Plastic made from cane sugar also threatens the environment. Researchers from the University of Gothenburg have found that perch change their behaviour when exposed to so-called bioplastic.
Traditional plastic, based on fossil oil, has flooded the earth and there is microplastic in all living things. This has led to intensive research for alternatives that decompose faster in nature. Bio-based polymers based on cane sugar are one such option. The most common bioplastic is poly-L-lactide (PLA), which is used in 3D printers, textiles, food packaging, disposable cutlery and other applications.
PLA Plastic Changed the Behaviour of Perch
Bioplastics also have a negative impact on biological life. Doctoral student Azora König Kardgar at the University of Gothenburg has found that the behaviour of small perch exposed to bioplastics in fish food changed over a period of six months. They reacted far more when they met fellow perch than normal. In addition, there were signs of reduced movement, altered ability to form shoals and altered reaction when approached by danger.

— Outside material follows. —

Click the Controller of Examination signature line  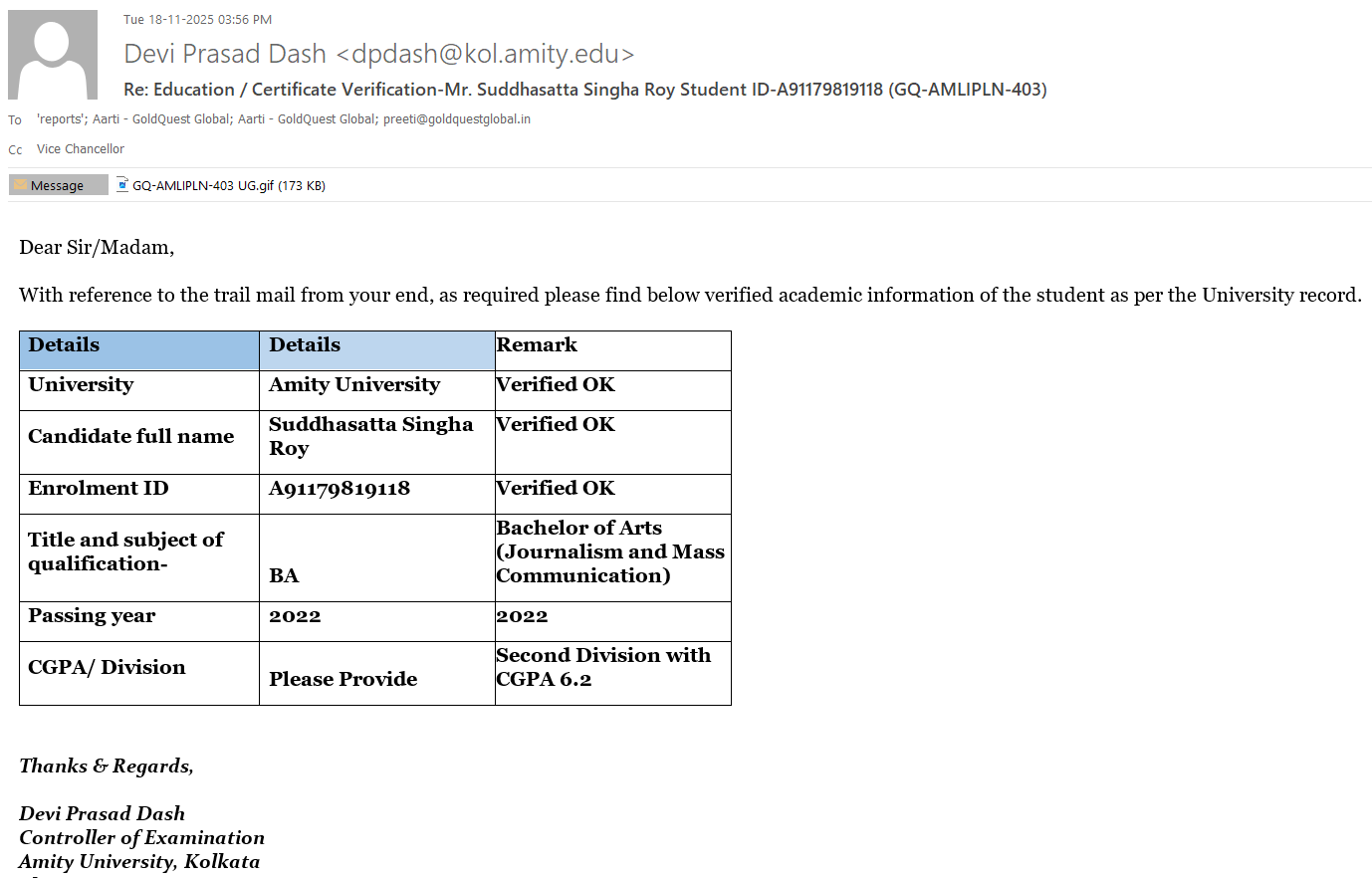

"Toxicological experiments that analyse animal behaviour are very rare. Most commonly, researchers look at physiological changes. We can see that something in PLA plastic causes changes in the fish, but we can't see what," says Azora.
Because this research looked at PLA microplastic particles, the researchers also tested feeding the perch with kaolin particles, a white clay used for porcelain and to coat paper. Fish fed with kaolin showed some minor changes in behaviour. However, a male sex hormone was affected and some other gene expressions in the fish was curbed, such as the response to stress.
PLA is not an Environmentally Friendly Option
"We see that PLA is not harmless to fish, so it should not be sold as an environmentally friendly alternative to ordinary plastic. It should be considered as equivalent to ordinary plastic," says Azora.
Fish were fed for six months with food containing 2 per cent PLA, which is about the concentration of ordinary petrochemical plastic used in previous studies. The quantity of kaolin fed to another group of fish was also 2 per cent. In addition, there was also a control group of perch fed with uncontaminated food.